● Task directions
Beginning with the line below that contains "Task: Select the" and ending with the line that contains "You are a computer-use agent. The", copy every line exactly. Copy nothing else.

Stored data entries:

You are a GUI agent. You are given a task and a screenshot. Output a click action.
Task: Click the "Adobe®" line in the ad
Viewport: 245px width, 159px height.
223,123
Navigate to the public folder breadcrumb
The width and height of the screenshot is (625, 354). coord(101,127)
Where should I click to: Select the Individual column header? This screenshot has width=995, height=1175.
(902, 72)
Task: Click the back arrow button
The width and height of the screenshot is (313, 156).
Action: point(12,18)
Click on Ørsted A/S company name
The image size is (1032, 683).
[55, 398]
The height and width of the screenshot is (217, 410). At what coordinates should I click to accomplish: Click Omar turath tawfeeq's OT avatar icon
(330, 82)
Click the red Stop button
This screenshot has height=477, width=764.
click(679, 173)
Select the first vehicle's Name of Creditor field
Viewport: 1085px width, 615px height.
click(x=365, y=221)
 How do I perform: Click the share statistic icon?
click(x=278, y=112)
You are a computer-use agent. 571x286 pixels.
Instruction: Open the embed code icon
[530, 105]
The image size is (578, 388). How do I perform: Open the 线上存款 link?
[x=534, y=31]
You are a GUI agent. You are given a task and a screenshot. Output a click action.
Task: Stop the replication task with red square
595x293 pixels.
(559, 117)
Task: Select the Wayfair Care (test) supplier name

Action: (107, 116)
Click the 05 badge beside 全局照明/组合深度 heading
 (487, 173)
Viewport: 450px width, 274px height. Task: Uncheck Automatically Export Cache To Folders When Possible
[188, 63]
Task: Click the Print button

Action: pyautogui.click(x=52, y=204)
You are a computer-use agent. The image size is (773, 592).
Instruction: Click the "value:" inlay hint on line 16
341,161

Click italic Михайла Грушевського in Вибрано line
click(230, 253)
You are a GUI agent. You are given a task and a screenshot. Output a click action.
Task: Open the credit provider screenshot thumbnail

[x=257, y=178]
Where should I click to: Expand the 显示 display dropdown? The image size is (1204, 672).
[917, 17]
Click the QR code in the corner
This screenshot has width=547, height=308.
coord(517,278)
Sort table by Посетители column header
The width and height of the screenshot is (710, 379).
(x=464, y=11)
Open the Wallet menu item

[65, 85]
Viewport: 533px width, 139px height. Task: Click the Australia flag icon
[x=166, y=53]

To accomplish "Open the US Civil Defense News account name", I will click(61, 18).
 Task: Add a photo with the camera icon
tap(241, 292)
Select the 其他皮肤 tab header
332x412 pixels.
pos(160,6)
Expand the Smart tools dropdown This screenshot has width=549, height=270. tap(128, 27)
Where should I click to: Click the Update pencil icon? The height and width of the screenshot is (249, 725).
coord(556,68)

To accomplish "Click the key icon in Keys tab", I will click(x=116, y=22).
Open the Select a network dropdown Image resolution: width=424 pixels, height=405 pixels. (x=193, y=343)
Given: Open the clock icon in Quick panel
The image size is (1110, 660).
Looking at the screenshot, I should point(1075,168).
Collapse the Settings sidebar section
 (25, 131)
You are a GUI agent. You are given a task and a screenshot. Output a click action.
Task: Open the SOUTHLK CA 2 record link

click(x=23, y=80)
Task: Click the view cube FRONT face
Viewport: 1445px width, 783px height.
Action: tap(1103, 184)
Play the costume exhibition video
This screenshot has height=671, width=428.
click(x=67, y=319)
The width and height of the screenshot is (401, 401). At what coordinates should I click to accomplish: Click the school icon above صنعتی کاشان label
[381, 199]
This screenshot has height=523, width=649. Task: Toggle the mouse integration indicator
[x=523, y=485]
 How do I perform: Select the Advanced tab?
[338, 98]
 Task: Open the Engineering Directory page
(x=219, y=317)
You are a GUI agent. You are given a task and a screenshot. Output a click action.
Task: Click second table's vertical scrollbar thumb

● Answer for the task
Task: Select the Wayfair Care (test) supplier name

Action: (107, 116)
Click the 05 badge beside 全局照明/组合深度 heading
 (487, 173)
Viewport: 450px width, 274px height. Task: Uncheck Automatically Export Cache To Folders When Possible
[188, 63]
Task: Click the Print button

Action: pyautogui.click(x=52, y=204)
You are a computer-use agent. The image size is (773, 592).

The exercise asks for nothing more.